Exercise => Reproduce the lines between the one holding "Task: Toggle whitespace" and the one holding "Click the green お部屋探しをはじめる button in hero", inclusive, substituting "image" for "screenshot" and changing nothing else. Leave the pictures out of your answer.

Data supplied =>
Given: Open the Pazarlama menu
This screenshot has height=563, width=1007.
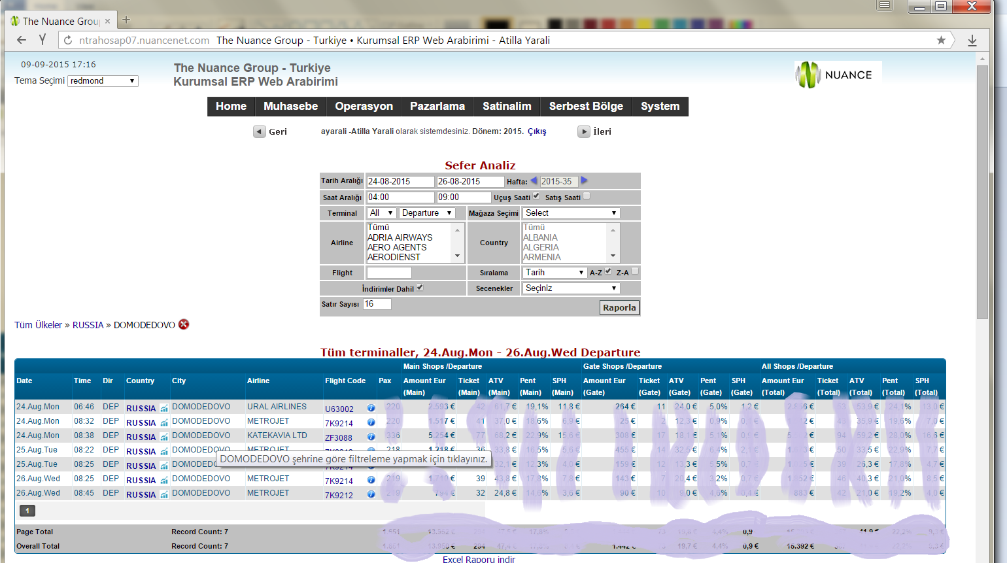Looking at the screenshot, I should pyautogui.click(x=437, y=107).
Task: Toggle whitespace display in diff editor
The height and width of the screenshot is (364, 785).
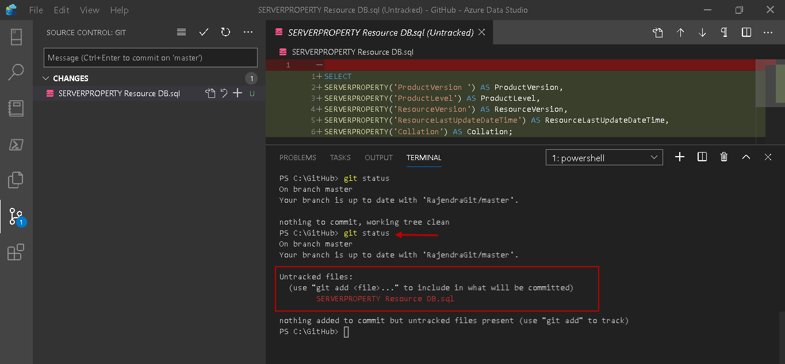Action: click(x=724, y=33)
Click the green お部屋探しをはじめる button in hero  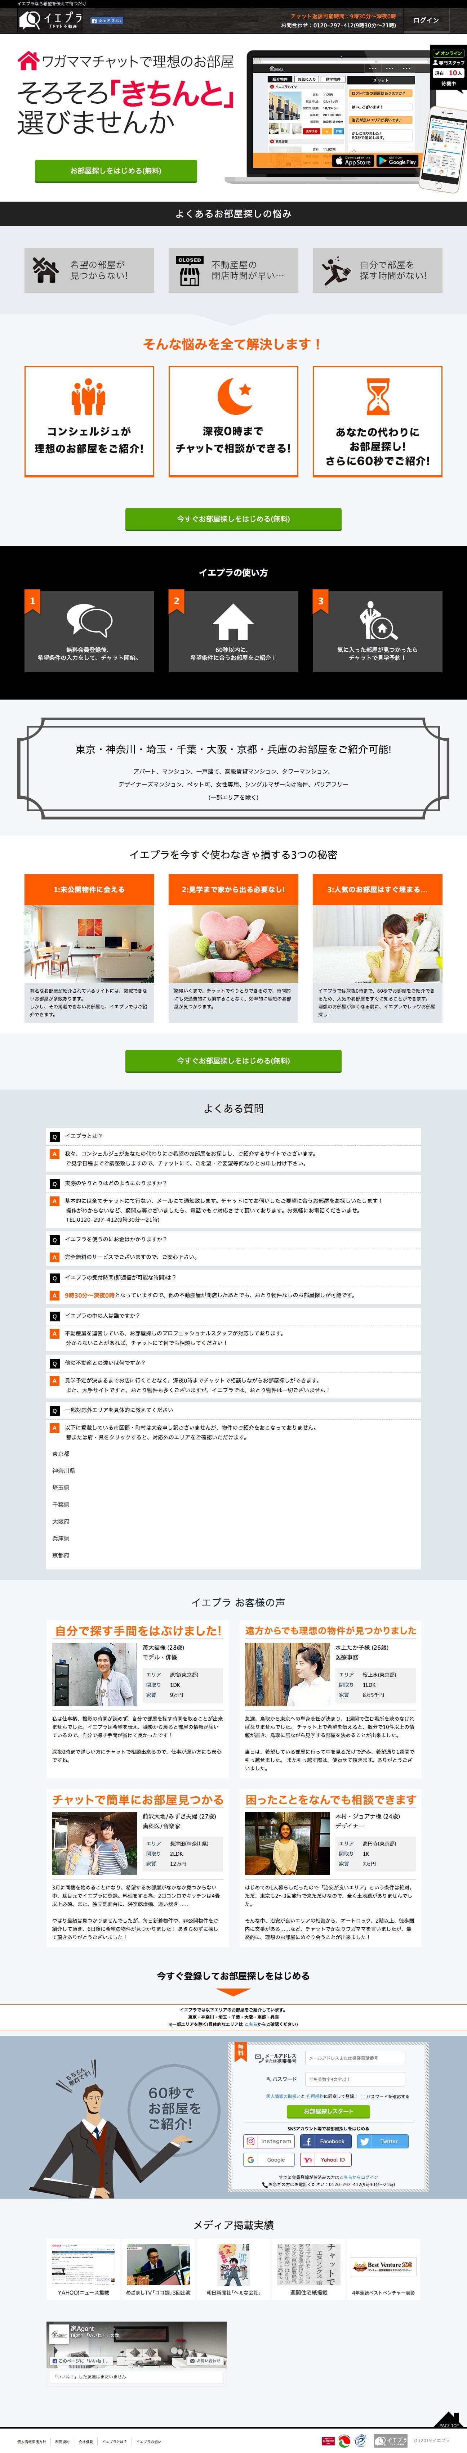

* * *

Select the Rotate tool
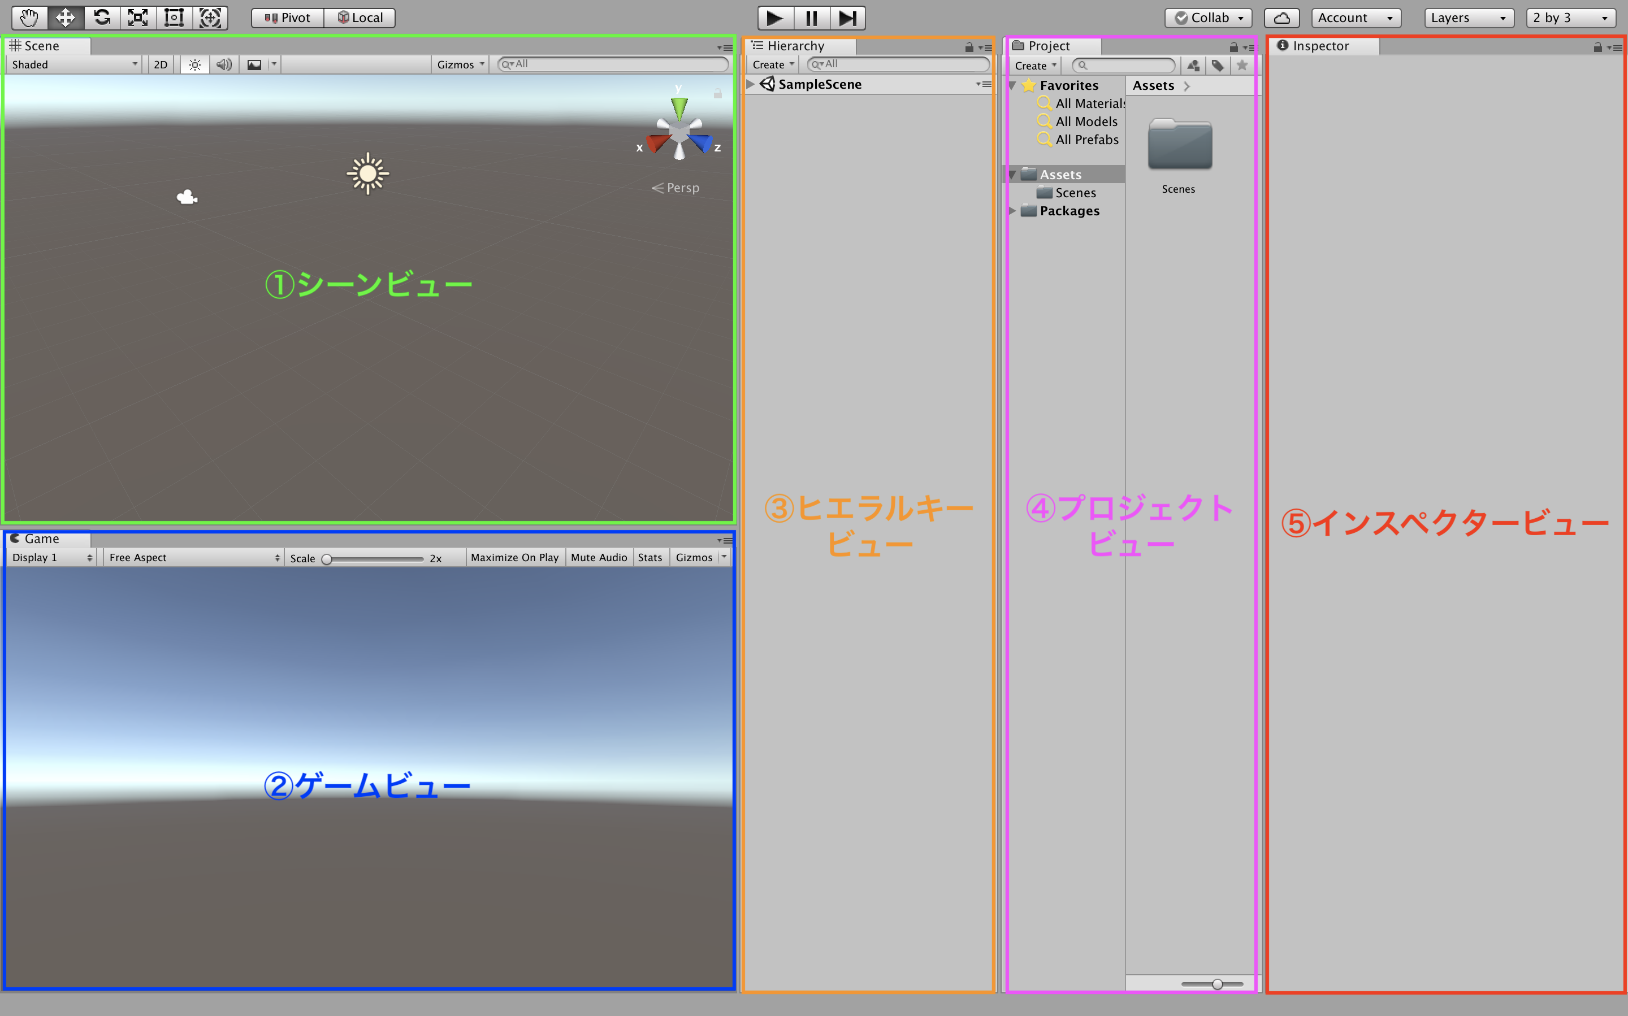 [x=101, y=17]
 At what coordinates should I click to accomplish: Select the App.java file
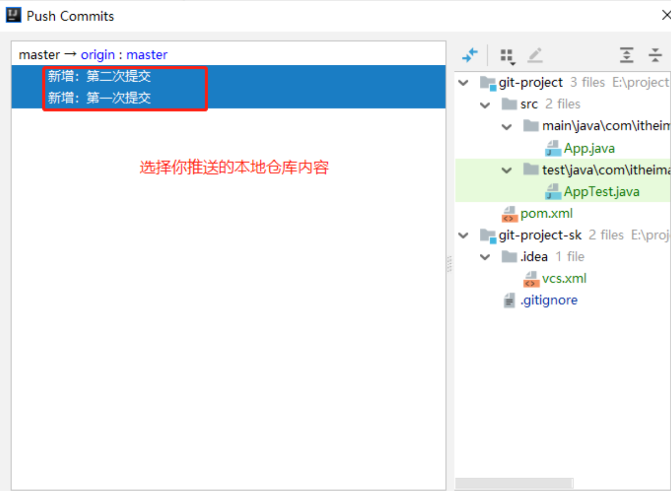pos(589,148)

Reply to the exercise =>
Task: Toggle whitespace display in diff editor
The height and width of the image is (364, 785).
Action: click(x=724, y=33)
Click the green お部屋探しをはじめる button in hero  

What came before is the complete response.